(Task prompt) Identify and pull out each line of the entries in which "first" occurs.

(Stored data entries)
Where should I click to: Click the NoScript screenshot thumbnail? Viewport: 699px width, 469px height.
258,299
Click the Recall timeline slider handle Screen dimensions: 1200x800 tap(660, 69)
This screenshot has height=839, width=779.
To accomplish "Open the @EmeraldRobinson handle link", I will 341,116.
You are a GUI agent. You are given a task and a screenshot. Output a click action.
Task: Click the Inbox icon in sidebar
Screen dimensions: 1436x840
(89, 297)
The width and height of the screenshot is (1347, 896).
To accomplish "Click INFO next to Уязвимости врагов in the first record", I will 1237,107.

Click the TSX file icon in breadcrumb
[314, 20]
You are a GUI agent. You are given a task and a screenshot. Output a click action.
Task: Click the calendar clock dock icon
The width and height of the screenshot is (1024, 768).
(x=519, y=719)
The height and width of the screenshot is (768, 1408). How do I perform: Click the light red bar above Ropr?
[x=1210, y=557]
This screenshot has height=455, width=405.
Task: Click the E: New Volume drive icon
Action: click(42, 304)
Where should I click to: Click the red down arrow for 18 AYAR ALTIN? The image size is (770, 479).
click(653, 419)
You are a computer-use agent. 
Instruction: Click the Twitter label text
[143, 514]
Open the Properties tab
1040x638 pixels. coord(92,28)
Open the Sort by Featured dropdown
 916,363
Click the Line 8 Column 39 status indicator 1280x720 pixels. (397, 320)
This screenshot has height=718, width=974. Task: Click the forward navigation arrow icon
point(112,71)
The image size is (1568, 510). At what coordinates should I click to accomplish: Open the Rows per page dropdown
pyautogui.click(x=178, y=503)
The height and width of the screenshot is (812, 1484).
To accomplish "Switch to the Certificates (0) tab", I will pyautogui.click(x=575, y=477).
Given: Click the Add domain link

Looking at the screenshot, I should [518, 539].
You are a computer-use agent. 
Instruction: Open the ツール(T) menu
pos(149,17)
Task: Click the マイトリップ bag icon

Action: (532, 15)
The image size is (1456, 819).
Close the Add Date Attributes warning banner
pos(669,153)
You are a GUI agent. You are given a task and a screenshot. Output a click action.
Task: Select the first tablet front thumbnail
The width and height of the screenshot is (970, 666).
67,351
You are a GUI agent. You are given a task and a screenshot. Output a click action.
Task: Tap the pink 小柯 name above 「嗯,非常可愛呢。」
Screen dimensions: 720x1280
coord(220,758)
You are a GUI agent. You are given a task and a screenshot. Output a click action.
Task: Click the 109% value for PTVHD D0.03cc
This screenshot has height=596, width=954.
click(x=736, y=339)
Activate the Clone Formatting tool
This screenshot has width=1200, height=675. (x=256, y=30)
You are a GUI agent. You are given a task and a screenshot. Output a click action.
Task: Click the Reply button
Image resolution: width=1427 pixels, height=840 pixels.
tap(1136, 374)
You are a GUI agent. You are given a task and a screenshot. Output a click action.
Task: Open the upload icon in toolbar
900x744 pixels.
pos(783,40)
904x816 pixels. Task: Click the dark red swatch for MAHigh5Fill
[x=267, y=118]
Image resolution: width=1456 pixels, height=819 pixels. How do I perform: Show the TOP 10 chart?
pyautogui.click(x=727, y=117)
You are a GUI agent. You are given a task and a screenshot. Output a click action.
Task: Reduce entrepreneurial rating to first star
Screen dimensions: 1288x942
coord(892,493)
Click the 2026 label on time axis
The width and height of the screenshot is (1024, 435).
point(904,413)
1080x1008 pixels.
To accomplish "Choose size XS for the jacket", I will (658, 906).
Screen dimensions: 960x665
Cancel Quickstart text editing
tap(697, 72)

(The answer)
To accomplish "Click INFO next to Уязвимости врагов in the first record", I will 1237,107.
Task: Select the first tablet front thumbnail
Task: Reduce entrepreneurial rating to first star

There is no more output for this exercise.